White House Unveils First Steps to Relieve Medical Debt

By Consumers for Quality Care, on April 28, 2022

White House Unveils First Steps to Relieve Medical Debt

The White House released a four point plan to reduce America’s medical debt, which includes the Department of Health and Human Services (HHS) requesting provider data on billing practices and evaluating its impact on access to care and affordability, according to Healthcare Dive.

Under the plan, HHS will request data from 2,000 providers on their bill collection practices, lawsuits against patients, financial assistance offerings, and debt buying practices. HHS will then use this information in grant determinations, as well as develop policy recommendations for consideration and implementation.
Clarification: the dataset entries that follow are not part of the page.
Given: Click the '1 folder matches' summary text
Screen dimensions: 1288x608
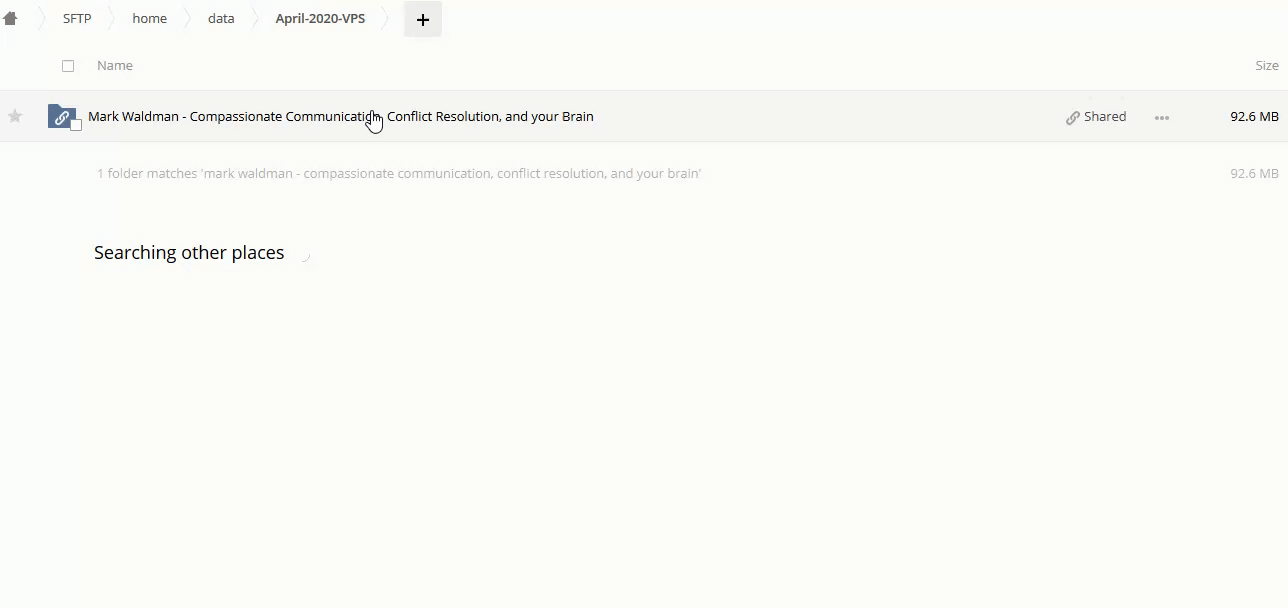Looking at the screenshot, I should click(x=398, y=174).
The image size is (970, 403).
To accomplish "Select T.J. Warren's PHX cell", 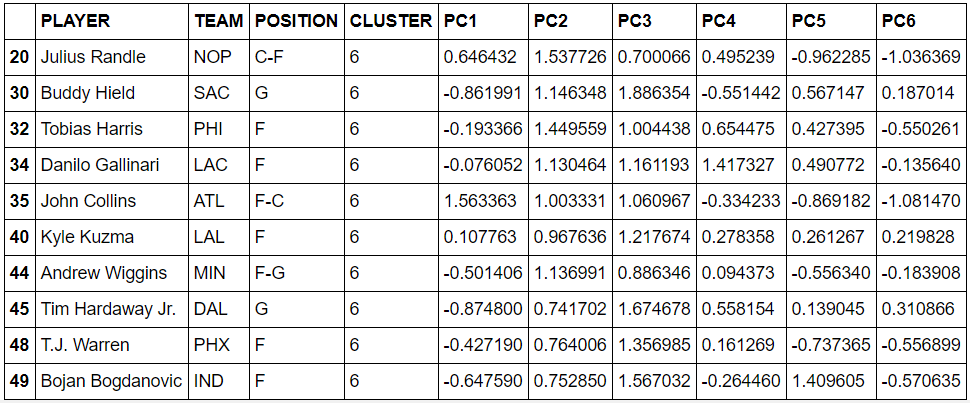I will [x=220, y=345].
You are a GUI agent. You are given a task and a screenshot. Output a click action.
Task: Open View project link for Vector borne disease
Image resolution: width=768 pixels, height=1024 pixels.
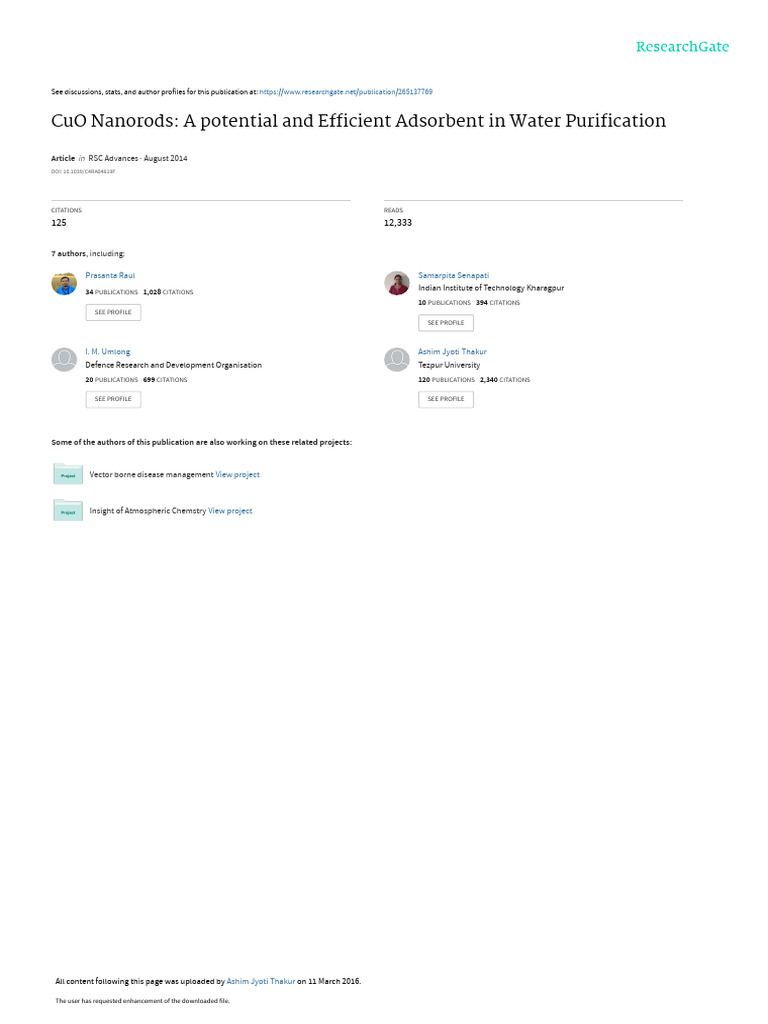[238, 475]
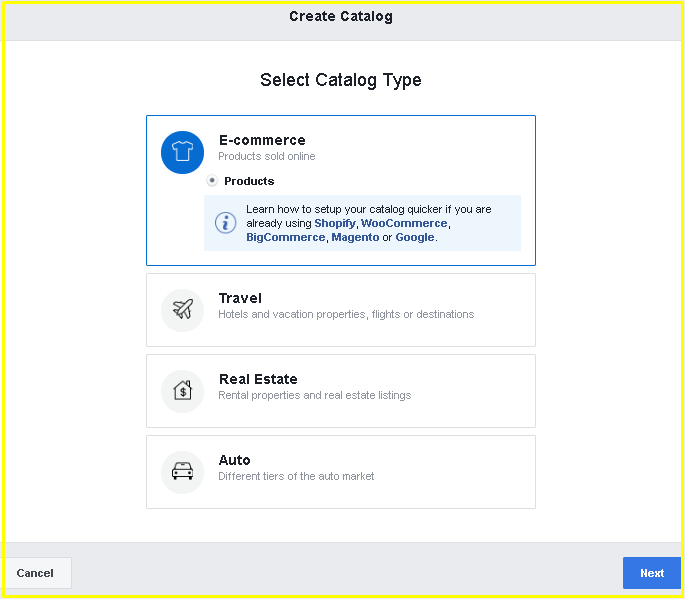Image resolution: width=685 pixels, height=599 pixels.
Task: Open the WooCommerce setup link
Action: [404, 223]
In the United States, medical debt is the largest source of debt in collections, and this issue has only been exacerbated by the COVID-19 pandemic. Even the prospect of facing medical debt can lead consumers to avoid seeking routine medical appointments, preventing consumers from getting the care they need.
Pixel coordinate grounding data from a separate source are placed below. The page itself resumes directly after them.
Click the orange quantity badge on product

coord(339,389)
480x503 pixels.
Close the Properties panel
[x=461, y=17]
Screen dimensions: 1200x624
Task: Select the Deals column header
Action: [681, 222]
Chief among the Department’s tasks is to identify and eliminate predatory and aggressive billing behaviors. “The federal government pays roughly $1.5 trillion a year into the health care system to provide patients with quality care and services,” the White House said in a release. “Providers receiving that funding should make it easy for eligible patients to receive the financial assistance they are entitled to, and should not directly or indirectly subject patients to illegal and harassing debt collection practices.”

However, as Axios reports, the White House plan does not go far enough to address the underlying causes of medical debt and may even have unintended consequences. Medical debt can arise for a variety of reasons, including from insured patients who cannot afford deductibles, co-payments, and other out-of-pocket costs that are rising with the underlying cost of care. The plan to alleviate medical debt could impact consumers’ future access to health care.

“Policymakers should be cognizant of potential unintended consequences that could undermine some of their goals. Lenders may find ways to proxy for the hidden medical debt or try to avoid consumers likely to have them,” said the American Enterprise Institute’s Ben Ippolito. “These policies may also reduce payment rates, which could affect providers’ willingness to treat certain patients.”

CQC applauds the administration’s effort to tackle medical debt, which impacts so many consumers, but also urges the administration to address the underlying causes of medical debt.